The last year has been a journey rediscovering the things in my life that made me feel happy versus what made other people happy. I started reading again, watching movies, and even started practicing my guitar and ukulele every day (even on random occasions the piano) again. I went back to school and I am halfway to getting my MBA with a concentration in Energy and Sustainability Studies. I finally got a tattoo. I even started journaling again. The particular journal I have been writing in has certain themes with daily questions. Last week on the plane ride out to a work trip to Boston, instead of flipping to the next sequential page, I let fate decide what it wanted me to focus on and opened to a random page. The prompted question was this – What is giving you energy recently? Here is what I wrote:
I have been afraid of so many different things in this life, but nothing scares me more than making mistakes. Plagued by this constant fear of failure, I built a life centered on perfection, only to have my worst fear come true. I failed…as a wife and as mother who once promised in a letter that I wrote to my unborn kids 13 years ago, that I would build a life for them that would not mimic the broken home of my own childhood.

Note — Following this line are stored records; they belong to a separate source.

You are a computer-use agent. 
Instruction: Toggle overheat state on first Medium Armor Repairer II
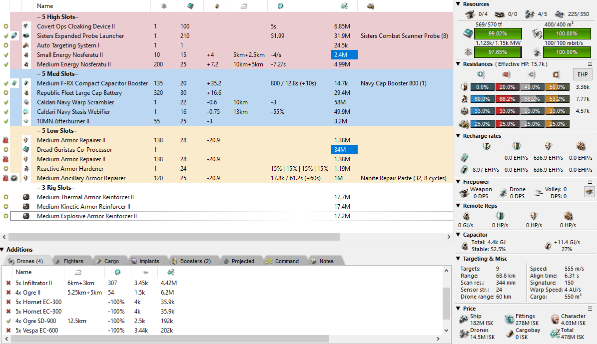pos(5,140)
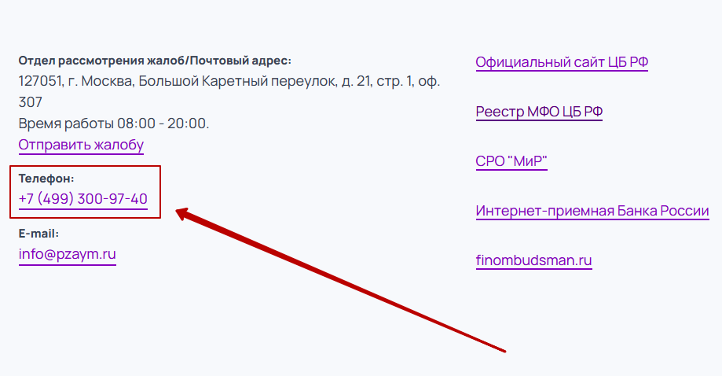Follow the СРО "МиР" link
The image size is (722, 376).
511,161
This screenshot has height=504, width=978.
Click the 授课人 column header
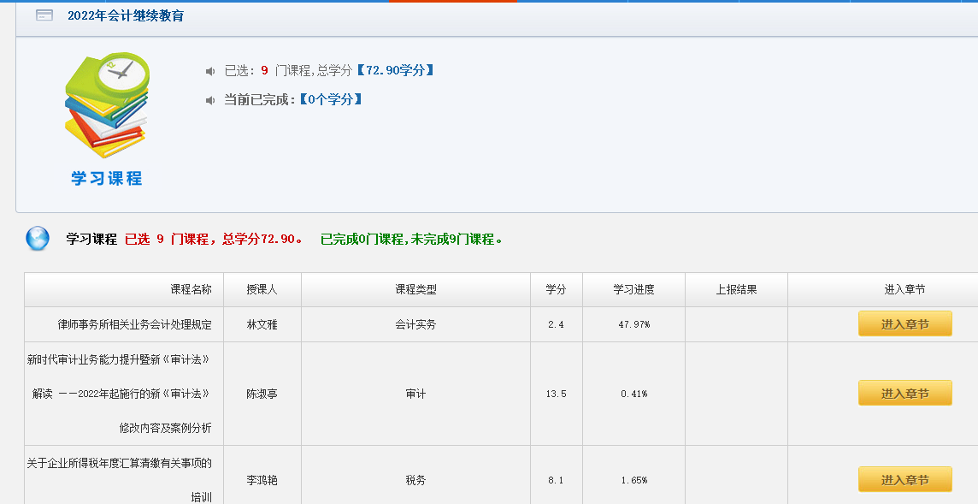pos(262,290)
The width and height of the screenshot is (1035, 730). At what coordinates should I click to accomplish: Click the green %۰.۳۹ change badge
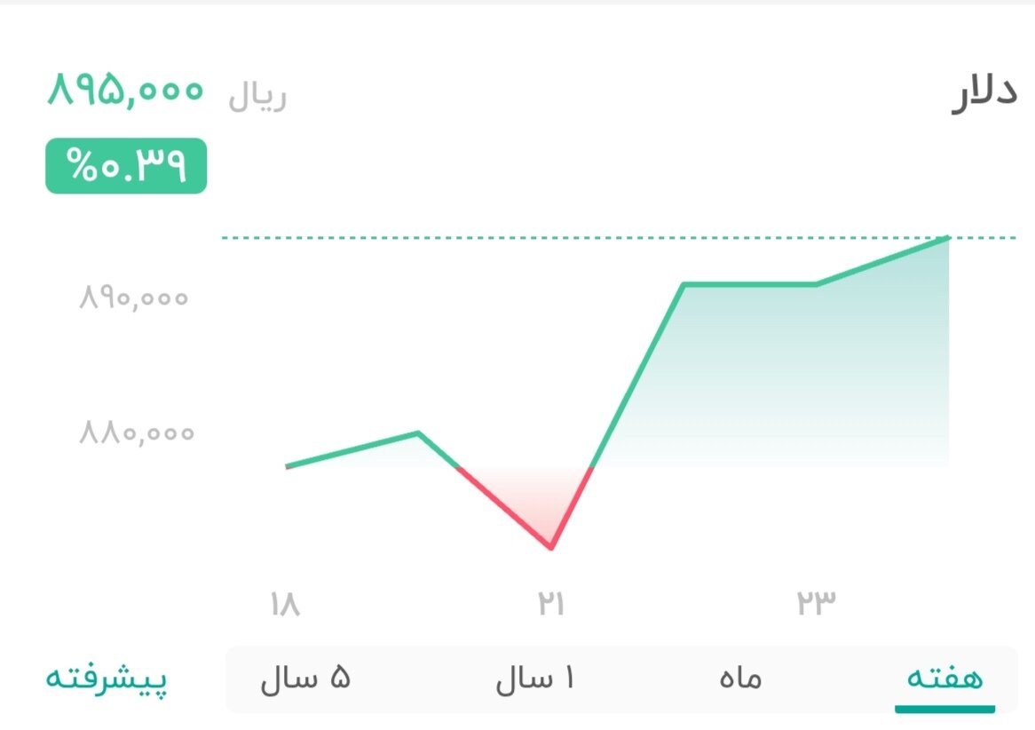125,164
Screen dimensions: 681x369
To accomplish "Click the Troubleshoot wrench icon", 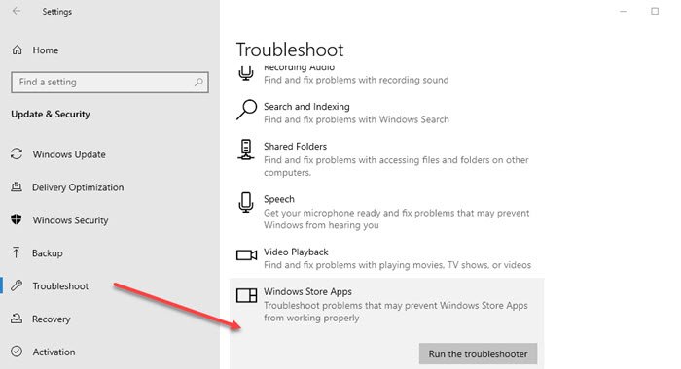I will (17, 285).
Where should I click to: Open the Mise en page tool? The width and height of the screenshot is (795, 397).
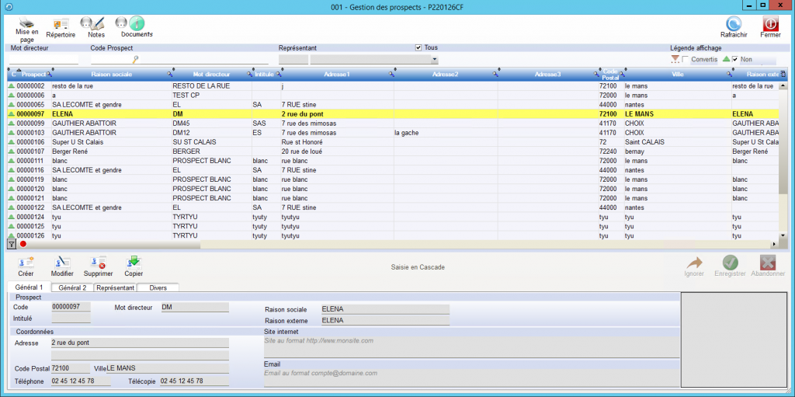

I have spent a year grieving that failure. What is giving me energy now is that the kids and their father, at this point, are NOT irreparably broken. While I am still seeking redemption and navigating what feels will be a lifetime of guilt from having fucked up their lives, today, the future feels less scary. Dare I say, there is a slight glimmer of hope that while there are so many mistakes that I can still make or that I am currently making, the future pains that follow those mistakes will certainly pale in comparison to having already failed at the biggest thing I ever wanted from this life.
Also, when I really look back I don’t really feel like I failed completely as a mom. Is this the life that I wanted for them? Not even close. But the greater tragedy would have been to stay, and teach them all the wrong things about love. Christopher and Elise – you are all I have ever wanted, and all I ever truly needed in this life. If I put you and your happiness first, life will always be good, and I will be the mom I always wanted to be. I know that I do not deserve your love, and you will have so many questions later in life that I won’t ever have all the answers for, but I hope one day you will understand how much more present and healthy I want to be for you. You deserve more than a mom that puts on a fake smile, and cries behind closed doors when you are not looking. I hope you will understand like I did when I was a child and saw my dad cry, that your happiness cannot be fully complete, unless your parents are happy too.
Oh, so the other thing I rediscovered is how much I love music. This blog has been quiet, because the music, the soundtrack of my life, suddenly stopped. Like a needle stuck on a record and there was just ambient noise. This is me resetting. I have always loved live music. Last week, I was lucky enough to be able to schmooze my way into scoring free tickets to 3rd row center seats at PNC to see two bands I truly love – Dashboard Confessional and the Goo Goo Dolls. The soundtrack of my life started again.
Can I just say that 1) Chris Carrabba has aged quite nicely, 2) both him and John Rzeznik, after 26 and 40 years, respectively, still have the ability to captivate an audience and 3) we’re all hella old.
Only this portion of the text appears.